Every cabomba species does absolutely horrible for me. I have given it everything I can and it always ends up loosing all of its leaves. If you have high enough light, you can try ambula (not the sessiflora) and it looks similar, but a brighter green.


----------



## Punchybird (May 2, 2010)

I'm thinking of filling that space with wisteria. Easy to grow, bushy and interesting leaf shape. Also good for keeping nutrients in check. One of these days I'll be done!


----------



## Noahma (Oct 18, 2009)

I had a few stems of Wisteria, that very quickly turned into a bush, then it turned into an invasion force.


----------



## Punchybird (May 2, 2010)

Good. I can use an invasion force!


----------



## seyone (Jan 13, 2011)

Noahma said:


> I had a few stems of Wisteria, that very quickly turned into a bush, then it turned into an invasion force.

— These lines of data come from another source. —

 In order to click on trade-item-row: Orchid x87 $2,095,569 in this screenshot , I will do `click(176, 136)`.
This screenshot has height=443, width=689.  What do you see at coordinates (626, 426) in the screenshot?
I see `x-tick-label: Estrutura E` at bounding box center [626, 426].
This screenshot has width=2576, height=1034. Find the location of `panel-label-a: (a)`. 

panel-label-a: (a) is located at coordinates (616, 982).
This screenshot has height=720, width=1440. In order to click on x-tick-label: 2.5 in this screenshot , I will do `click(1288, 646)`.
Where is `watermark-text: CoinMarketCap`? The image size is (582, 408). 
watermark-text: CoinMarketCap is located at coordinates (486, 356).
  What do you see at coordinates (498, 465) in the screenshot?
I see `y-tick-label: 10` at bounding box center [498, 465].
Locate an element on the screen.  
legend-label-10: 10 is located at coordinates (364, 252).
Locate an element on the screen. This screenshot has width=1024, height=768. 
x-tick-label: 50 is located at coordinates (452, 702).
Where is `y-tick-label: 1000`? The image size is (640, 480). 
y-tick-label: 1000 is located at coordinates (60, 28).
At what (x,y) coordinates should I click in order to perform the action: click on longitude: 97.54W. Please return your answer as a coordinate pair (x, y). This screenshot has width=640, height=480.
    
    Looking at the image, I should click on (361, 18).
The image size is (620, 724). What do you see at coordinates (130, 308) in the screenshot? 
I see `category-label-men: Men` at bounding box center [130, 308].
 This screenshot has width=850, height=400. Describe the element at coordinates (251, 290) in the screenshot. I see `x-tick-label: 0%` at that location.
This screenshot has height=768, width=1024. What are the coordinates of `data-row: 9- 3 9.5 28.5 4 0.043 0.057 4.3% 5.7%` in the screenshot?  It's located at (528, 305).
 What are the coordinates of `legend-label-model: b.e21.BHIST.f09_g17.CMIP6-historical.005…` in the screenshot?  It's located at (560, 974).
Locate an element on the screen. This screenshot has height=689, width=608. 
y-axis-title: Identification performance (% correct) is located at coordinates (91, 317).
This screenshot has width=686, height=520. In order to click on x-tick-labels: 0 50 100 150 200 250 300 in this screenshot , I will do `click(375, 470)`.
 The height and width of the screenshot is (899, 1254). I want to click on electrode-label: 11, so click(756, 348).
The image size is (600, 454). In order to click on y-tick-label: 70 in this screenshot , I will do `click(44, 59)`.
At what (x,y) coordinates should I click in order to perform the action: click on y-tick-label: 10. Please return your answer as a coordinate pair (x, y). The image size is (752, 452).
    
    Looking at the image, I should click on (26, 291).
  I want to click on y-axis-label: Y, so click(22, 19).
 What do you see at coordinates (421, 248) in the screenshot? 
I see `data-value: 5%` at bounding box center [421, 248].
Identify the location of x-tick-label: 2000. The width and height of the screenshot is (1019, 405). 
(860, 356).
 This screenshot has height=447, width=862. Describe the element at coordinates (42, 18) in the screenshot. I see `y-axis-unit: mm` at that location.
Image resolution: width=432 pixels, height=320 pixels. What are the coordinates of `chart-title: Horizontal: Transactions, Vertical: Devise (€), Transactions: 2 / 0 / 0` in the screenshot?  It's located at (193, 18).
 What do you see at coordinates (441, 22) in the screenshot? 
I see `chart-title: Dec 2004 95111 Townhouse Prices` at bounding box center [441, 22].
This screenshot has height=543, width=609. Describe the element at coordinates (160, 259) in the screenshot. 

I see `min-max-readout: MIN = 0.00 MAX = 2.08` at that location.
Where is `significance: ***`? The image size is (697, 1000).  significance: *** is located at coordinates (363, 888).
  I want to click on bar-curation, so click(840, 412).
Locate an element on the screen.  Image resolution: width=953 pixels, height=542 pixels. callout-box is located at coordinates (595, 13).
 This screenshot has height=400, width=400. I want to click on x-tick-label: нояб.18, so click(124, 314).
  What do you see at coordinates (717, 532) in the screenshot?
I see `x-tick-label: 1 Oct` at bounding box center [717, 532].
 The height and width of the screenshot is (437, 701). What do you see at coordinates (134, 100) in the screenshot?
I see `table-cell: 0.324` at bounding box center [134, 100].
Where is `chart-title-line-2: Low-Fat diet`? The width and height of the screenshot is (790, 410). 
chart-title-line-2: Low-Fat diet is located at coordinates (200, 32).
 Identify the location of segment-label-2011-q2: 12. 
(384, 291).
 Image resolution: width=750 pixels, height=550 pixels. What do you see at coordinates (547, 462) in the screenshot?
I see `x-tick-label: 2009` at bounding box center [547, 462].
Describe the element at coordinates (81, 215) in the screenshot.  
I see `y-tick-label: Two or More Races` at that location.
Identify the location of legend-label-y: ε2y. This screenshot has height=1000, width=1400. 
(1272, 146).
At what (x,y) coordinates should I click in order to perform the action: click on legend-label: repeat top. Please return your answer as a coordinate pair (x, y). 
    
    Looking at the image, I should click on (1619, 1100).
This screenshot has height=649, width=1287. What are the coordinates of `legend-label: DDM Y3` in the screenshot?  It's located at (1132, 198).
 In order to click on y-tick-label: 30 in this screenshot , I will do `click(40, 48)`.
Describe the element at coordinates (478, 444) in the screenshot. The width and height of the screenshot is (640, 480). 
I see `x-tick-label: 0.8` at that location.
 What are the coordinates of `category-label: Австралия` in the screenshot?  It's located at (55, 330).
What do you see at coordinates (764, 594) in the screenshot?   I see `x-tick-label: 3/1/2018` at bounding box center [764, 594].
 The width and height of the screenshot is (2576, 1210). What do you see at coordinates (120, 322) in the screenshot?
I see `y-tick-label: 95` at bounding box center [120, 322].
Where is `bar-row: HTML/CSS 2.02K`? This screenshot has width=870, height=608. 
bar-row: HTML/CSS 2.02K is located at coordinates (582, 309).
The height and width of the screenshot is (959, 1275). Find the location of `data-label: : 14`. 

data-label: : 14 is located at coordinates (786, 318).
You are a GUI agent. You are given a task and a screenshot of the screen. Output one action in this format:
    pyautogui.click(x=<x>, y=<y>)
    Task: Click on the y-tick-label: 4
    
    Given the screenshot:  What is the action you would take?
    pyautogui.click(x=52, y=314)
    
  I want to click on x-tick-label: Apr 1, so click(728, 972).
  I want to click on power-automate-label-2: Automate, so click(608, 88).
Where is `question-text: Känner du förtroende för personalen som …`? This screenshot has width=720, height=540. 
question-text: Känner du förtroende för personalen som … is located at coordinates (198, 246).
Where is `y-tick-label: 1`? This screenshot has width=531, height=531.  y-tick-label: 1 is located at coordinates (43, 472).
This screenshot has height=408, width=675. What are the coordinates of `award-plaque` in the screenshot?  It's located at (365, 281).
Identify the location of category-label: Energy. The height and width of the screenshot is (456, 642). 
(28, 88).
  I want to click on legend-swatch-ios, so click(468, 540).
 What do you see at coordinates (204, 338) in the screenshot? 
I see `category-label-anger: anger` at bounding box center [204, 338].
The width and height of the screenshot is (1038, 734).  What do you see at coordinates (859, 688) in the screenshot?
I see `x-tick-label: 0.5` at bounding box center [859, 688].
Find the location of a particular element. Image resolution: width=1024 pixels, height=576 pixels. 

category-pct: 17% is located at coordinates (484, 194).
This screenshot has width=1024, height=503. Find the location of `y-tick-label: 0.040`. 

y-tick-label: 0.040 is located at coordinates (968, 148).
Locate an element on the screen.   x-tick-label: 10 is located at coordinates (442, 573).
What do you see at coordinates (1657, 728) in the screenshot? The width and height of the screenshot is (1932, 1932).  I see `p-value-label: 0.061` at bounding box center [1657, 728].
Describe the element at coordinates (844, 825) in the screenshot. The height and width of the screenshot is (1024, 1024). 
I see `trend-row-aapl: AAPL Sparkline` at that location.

LOL, just yesterday I threw out a buckets worth of the invasion force. Cool plant but needs to be kept in check.


----------



## Noahma (Oct 18, 2009)

It certainly is a high maintenance plant. I love how it can transition from low to high light with different leaf shapes. There are only a few plants like that.


----------



## Jeffww (Aug 6, 2010)

Cambomba does AWESOME floating. I had it in my outdoor shaded pond which got about 0 light for several years and always ended throwing stuff out. I think it just need atmospheric contact to do well? And some plants lose their root systems and die when topped.


----------



## Disco Dan (Mar 17, 2011)

Punchybird said:


> I bought some Cabomba purple (red) Cabomba pulcherrima. And it was growing fine. Nice and tall and some nice color. I had to trim a couple of times and replanted the trimmings and now there's like nothing left! It all just kind of got scrawny and pretty much disappeared. I almost have nothing left.:icon_roll I have Co2 and plenty of light. I feed Yamato green twice a week. Any idea what happened? Other plants are doing great.
> 
> Thanks !


Do you have much water circulation? 

The only tanks I have successfully kept Cabomba have had very little water flow. The lighting, fert etc have been very similar accross the different tanks - the major difference has only been the level of water flow around the tank. 

May not be the reason but it is enough for me to be testing a new batch with powerhead turned off for a few weeks.


----------



## Punchybird (May 2, 2010)

Interesting, considering I just has a spray bar put in, and they were doing fine before that. Wow.


----------